Dorsal and ventral thoracic 12 vertebra body height is associated with incident lumbar vertebral fracture in postmenopausal osteoporotic women
Received 24 December 2018
Accepted for publication 26 January 2019
Published 15 February 2019 Volume 2019:14 Pages 375—380
Checked for plagiarism Yes
Review by Single anonymous peer review
Peer reviewer comments 2
Editor who approved publication: Dr Richard Walker
Yun-Sic Bang,1 Seunghoon Lee,1 Keum Nae Kang,2 Joohyun Lee,3 Hye-Won Jeong,3 Soo Il Choi,3 Young Uk Kim3
1Department of Anesthesiology and Pain Medicine, CHA Bundang Medical Center, CHA University, Seongnam, Korea; 2Department of Anesthesiology and Pain Medicine, National Police Hospital, Seoul, Korea; 3Department of Anesthesiology and Pain Medicine, Catholic Kwandong University, College of Medicine, International St. Mary’s Hospital, Incheon, Korea
Purpose: We measured dorsal and ventral thoracic 12 vertebral (T12V) body heights as a way to predict lumbar vertebral fracture (LVF) in postmenopausal women. MRI of dorsal and ventral T12V body heights has not yet been used to investigate their association with LVF. We hypothesized that the dorsal and ventral T12V body height are important morphologic parameters in the prediction of LVF.
Patients and methods: In total, 80 osteoporotic patients with LVF (LVF group) and 80 osteoporotic patients without LVF (control group) were examined by MRI at the lumbothoracic level. Sagittal T2-weighted MRI images in the T12 level were obtained from all subjects. We analyzed both the dorsal and ventral T12V body height. The difference in dorsal and ventral body heights of the control and LVF patients was calculated at the T12V level.
Results: The average dorsal T12V body height was 21.25±1.64 mm in the control group and 20.11±1.49 mm in the LVF group. The average ventral T12V body heights were 19.51±1.54 mm and 17.62±1.95 mm, respectively. The LVF group had significantly lower dorsal and ventral T12V body heights (both P<0.001). ROC curve analysis showed the best cut-off value for dorsal T12V body height value of 20.74 mm, with 62.5% sensitivity and 60.0% specificity.

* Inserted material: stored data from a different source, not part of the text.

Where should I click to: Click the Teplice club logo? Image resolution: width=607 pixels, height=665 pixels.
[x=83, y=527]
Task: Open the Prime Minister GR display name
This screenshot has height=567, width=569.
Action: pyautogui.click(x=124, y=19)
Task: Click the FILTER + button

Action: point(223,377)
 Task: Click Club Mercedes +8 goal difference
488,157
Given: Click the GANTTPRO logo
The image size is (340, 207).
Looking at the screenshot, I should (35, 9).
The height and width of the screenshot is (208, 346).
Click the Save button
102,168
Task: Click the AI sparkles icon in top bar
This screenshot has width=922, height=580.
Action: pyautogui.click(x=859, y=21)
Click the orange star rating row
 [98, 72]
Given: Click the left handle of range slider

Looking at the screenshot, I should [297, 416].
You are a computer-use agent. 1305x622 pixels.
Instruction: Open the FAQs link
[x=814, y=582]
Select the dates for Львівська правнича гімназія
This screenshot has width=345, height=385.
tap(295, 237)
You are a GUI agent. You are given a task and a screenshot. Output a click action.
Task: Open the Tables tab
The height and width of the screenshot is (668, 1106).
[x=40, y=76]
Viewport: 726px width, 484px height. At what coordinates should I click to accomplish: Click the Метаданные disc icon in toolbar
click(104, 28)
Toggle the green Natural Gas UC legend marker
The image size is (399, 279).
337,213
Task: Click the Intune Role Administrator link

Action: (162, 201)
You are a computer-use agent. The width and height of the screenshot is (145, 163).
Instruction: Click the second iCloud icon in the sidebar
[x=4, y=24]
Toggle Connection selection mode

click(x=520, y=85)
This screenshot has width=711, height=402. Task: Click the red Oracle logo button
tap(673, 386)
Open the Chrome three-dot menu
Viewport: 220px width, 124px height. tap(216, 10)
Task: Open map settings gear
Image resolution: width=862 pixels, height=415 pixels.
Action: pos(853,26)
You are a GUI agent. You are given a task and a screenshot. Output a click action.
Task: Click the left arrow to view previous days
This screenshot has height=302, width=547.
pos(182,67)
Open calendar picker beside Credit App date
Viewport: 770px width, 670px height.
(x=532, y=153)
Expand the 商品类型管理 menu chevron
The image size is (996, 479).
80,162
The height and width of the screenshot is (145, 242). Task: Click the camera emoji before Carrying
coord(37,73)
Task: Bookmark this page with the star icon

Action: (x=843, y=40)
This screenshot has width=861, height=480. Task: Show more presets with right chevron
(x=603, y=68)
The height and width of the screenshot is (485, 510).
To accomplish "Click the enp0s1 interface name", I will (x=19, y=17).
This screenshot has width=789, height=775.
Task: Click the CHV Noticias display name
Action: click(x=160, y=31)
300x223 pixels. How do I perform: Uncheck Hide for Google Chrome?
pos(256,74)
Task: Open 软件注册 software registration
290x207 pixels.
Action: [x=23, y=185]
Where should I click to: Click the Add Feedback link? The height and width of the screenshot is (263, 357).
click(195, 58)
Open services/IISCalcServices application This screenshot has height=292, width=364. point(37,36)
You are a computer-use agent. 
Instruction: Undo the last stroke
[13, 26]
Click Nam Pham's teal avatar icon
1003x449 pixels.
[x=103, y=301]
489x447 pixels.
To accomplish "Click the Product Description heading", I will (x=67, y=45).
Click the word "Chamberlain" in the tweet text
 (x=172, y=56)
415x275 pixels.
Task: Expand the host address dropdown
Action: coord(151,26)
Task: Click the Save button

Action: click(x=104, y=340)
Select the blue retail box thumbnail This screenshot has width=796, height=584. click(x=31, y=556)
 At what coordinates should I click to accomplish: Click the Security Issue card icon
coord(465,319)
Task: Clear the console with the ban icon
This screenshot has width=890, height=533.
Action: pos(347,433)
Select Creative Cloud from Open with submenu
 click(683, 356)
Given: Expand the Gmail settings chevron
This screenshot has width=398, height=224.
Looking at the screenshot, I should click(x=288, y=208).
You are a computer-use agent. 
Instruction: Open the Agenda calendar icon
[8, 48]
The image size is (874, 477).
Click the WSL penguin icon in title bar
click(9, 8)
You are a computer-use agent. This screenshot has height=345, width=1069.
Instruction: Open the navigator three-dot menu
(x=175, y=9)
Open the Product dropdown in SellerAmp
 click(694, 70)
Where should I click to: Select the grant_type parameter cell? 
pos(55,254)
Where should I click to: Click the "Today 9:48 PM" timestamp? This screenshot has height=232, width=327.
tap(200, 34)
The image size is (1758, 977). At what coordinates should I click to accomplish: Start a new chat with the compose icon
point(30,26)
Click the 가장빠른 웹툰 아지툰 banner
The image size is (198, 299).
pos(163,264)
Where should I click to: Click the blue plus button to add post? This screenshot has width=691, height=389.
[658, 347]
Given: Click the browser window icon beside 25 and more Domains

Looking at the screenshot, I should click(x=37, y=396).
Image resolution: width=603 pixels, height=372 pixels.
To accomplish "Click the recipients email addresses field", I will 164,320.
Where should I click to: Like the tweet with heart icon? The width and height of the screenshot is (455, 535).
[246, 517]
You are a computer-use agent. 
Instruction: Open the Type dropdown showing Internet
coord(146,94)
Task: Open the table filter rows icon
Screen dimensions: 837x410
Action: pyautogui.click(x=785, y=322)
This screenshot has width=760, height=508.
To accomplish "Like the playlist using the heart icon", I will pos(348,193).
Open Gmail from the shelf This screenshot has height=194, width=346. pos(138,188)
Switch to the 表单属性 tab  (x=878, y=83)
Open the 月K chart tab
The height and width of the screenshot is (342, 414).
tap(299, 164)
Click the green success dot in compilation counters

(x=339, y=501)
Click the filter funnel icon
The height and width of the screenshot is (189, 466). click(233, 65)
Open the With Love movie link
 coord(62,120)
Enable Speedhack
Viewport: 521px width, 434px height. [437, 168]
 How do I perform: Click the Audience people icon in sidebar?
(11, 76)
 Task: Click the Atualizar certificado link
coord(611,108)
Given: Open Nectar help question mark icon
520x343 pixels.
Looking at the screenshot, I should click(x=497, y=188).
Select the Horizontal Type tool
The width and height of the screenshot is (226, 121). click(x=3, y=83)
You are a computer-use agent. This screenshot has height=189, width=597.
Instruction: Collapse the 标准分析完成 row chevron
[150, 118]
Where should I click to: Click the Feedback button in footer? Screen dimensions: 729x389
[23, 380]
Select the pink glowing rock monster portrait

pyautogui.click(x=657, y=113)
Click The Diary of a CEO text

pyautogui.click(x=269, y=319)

The best cut-off point of ventral T12V body height was 18.76 mm, with 68.8% sensitivity and 67.5% specificity.
Conclusion: This study confirmed the association between dorsal and ventral T12V body height and occurrence of LVF in postmenopausal women with osteoporosis. Dorsal and ventral T12V body height were both significantly associated with LVF, with ventral T12V body height being a more sensitive measurement parameter. Thus, to predict risk of LVF in patients, the treating physician should carefully inspect the ventral T12V body height.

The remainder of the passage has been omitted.